Added by Stats. 2025, Ch. 343, Sec. 2. (AB 806) Effective January 1, 2026.

(a)Any covenant, restriction, or condition contained in any rental agreement or other instrument affecting the tenancy of a homeowner or resident in a subdivision, cooperative, or condominium for mobilehomes, or resident-owned mobilehome park that effectively prohibits or restricts the installation, upgrade, replacement, or use of a cooling system in a mobilehome is void and unenforceable.
(b)(1) Subject to paragraph (2), ownership or management shall not prohibit or restrict a homeowner or resident from installing, upgrading, replacing, or using a cooling system in their mobilehome. Management shall not do any of the following:

(A) Charge any fee to a homeowner or resident in connection with the installation, upgrade, replacement, or use of a cooling system.

(B) Require a homeowner or resident to use a specific cooling system, type of cooling system, or cooling system contractor or product.

(C) Claim or receive any rebate, credit, or commission in connection with a homeowner’s or resident’s installation, upgrade, replacement, or use of a cooling system.

(D) Require homeowners or residents to remove cooling systems or prevent replacements or upgrades to existing cooling systems.

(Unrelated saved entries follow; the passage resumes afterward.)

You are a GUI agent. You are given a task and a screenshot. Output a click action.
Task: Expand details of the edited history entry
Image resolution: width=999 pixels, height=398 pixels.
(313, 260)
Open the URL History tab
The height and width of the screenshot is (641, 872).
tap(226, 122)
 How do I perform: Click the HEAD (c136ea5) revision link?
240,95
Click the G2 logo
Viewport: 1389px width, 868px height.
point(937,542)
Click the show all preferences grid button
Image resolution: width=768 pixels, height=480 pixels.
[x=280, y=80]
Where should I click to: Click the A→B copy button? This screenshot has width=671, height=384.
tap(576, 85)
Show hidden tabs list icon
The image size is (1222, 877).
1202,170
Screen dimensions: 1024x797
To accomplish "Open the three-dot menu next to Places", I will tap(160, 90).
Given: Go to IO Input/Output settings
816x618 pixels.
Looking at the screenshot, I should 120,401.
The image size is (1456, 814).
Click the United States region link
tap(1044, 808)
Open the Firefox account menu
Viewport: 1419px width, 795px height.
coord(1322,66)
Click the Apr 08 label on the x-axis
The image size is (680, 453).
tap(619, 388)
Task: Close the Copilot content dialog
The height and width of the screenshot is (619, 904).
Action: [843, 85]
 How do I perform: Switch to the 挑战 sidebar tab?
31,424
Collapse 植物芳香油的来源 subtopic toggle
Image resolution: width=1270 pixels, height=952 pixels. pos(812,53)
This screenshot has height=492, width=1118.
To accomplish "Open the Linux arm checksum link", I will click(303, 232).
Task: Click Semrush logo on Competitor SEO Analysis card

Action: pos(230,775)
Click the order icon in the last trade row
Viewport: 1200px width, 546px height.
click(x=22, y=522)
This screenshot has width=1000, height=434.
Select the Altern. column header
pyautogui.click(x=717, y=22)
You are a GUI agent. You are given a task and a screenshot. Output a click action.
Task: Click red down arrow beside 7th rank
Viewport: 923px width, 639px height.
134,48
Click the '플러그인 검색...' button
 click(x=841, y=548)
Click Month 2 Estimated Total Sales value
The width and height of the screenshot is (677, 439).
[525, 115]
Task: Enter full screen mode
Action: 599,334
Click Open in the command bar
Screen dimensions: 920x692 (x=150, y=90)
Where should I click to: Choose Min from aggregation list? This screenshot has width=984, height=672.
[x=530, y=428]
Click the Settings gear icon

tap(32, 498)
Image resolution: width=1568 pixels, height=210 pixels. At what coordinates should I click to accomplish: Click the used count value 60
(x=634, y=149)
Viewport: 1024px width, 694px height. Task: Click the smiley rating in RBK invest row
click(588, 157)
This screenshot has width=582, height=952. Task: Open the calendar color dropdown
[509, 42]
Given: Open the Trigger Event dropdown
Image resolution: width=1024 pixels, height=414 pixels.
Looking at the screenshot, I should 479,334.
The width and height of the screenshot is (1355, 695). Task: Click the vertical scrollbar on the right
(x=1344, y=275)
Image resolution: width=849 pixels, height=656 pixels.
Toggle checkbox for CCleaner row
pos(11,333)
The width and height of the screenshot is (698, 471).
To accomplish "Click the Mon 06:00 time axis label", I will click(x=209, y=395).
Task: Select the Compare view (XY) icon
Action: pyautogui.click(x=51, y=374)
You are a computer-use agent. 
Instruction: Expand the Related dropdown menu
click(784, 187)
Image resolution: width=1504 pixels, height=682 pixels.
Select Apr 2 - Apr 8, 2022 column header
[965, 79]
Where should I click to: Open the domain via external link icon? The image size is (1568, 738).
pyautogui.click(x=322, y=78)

(2)Paragraph (1) shall not apply if

ownership or management establishes any of the following:

(A)The installation, upgrade, replacement, or use of the cooling system would violate federal, state, or local law.
(B)A permit from a designated permitting authority is required for the installation, upgrade, replacement, or use of the cooling system, and that permit is not granted.
(C)The amperage required to power any individual cooling system cannot be accommodated by the power service to the lot, as demonstrated in writing by a federal, state, or local governmental enforcement authority.
(c)For purposes of this section, “cooling system”

can include, but is not limited to, a portable air-conditioning unit, a window air-conditioning unit, a swamp cooler or any evaporative cooler, a cooling fan system, a heat pump, or any other technology that reasonably creates an internal temperature cooling benefit. A cooling system shall meet applicable health and safety standards and requirements imposed by law.

(d)The tenancy of a homeowner or resident shall not be terminated for the installation, upgrade, replacement, or use of a cooling system as permitted under this section.
(e)Any entity that willfully violates this section shall be liable to the homeowner, resident, or other party for actual damages occasioned thereby, and shall pay a civil penalty to the homeowner, resident, or other party in an amount not to exceed two thousand dollars ($2,000).
(f)In any action to enforce compliance with this section, the prevailing party shall be awarded reasonable attorney’s fees.